» ABOUT THIS TASK:
Where in the listing does the string "will" appear? Copy every line that holds it.

» THE INPUT:
☆ ☆ ☆ ☆ ☆
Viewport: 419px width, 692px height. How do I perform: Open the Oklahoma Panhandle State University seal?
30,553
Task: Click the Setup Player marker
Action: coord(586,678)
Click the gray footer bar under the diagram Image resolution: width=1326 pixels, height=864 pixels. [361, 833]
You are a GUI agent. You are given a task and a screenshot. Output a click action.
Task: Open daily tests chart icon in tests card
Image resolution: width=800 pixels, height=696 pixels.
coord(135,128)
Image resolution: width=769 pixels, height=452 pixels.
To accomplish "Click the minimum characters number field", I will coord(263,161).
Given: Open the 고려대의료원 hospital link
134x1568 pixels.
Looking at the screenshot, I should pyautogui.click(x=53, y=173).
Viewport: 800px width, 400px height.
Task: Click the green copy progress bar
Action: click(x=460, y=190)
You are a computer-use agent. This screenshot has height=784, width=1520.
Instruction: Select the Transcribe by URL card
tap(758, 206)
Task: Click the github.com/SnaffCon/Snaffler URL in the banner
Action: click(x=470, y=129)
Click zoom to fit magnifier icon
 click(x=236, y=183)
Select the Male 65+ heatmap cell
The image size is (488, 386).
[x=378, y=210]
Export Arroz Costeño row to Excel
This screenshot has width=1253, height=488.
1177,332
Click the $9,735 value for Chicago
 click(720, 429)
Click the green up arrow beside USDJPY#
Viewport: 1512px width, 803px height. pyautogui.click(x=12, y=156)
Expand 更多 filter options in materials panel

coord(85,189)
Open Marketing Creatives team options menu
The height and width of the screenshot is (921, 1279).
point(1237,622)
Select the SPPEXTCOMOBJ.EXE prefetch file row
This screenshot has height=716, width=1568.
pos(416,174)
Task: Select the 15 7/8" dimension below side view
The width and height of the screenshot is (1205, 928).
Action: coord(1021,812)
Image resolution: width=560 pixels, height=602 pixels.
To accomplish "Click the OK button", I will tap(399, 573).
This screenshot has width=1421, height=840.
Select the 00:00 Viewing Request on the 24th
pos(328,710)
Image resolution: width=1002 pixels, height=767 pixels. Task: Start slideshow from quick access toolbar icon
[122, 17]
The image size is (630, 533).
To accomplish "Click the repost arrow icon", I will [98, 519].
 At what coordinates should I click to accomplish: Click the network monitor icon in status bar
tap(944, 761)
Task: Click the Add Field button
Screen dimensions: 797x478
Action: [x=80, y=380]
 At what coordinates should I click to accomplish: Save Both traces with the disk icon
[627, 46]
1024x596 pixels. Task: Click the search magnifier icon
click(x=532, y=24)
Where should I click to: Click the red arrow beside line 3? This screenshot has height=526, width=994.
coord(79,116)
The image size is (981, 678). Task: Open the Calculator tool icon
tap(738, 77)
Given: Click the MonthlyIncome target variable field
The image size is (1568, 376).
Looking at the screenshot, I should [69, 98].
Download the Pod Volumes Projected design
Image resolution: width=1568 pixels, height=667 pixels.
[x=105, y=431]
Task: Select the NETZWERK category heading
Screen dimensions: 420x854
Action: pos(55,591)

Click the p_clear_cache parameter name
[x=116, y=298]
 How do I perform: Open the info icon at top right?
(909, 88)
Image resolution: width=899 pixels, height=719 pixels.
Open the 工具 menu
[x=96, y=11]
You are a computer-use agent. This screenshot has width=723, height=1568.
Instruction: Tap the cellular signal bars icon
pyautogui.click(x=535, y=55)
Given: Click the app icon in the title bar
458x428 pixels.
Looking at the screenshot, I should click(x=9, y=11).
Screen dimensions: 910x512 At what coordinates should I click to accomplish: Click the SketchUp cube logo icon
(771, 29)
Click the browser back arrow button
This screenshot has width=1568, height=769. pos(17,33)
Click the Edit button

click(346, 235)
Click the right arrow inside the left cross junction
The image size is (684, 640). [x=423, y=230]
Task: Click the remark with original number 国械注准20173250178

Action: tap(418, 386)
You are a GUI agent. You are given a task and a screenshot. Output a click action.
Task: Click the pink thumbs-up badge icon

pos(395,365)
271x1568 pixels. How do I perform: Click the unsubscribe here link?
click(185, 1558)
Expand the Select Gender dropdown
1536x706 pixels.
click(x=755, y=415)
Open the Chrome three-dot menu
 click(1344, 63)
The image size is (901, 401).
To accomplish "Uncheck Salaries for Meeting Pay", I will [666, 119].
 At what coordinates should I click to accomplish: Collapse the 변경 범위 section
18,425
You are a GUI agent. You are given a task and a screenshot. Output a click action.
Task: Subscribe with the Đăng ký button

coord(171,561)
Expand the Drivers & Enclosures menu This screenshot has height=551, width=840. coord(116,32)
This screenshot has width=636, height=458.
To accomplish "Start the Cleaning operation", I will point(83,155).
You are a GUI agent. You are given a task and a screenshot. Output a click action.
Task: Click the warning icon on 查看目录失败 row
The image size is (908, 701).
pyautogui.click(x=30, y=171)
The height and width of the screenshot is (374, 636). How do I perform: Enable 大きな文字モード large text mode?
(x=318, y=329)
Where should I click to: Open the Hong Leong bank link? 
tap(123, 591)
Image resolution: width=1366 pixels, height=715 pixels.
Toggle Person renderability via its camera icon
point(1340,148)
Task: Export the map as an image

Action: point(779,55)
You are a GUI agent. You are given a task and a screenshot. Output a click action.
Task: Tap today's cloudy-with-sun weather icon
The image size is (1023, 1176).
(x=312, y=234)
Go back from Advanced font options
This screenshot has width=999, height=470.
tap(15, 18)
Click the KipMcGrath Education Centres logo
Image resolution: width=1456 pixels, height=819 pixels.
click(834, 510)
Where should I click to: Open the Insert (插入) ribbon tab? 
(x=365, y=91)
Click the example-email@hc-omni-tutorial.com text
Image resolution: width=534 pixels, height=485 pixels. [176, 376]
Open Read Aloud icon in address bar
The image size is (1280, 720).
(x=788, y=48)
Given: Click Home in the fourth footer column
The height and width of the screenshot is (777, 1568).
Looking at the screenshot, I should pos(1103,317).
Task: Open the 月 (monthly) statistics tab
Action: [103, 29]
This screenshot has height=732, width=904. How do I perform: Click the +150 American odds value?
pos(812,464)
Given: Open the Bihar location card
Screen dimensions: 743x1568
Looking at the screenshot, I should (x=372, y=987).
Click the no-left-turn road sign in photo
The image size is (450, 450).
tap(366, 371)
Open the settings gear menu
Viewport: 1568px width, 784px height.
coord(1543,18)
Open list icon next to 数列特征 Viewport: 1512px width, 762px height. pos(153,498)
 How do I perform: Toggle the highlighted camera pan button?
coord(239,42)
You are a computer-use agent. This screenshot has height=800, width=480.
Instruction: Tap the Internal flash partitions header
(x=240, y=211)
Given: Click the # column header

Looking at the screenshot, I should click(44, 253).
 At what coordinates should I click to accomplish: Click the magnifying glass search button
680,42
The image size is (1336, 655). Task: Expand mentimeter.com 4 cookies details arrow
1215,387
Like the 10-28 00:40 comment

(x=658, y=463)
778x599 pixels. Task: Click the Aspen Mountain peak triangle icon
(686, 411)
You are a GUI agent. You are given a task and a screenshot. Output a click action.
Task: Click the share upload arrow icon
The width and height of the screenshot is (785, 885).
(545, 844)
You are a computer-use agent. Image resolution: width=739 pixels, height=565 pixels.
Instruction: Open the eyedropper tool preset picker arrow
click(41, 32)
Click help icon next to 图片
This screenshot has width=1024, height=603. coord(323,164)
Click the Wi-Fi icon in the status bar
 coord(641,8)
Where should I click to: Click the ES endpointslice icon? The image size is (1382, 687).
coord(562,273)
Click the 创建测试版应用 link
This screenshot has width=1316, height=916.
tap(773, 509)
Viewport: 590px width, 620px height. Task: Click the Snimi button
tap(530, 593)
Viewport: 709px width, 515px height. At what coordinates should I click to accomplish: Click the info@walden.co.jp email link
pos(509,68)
☆ ☆ ☆ ☆ ☆
» TASK SOLUTION:
To accomplish "Click the minimum characters number field", I will coord(263,161).
To accomplish "Click the OK button", I will tap(399, 573).
To accomplish "Click the repost arrow icon", I will [98, 519].
To accomplish "Uncheck Salaries for Meeting Pay", I will [666, 119].
To accomplish "Start the Cleaning operation", I will point(83,155).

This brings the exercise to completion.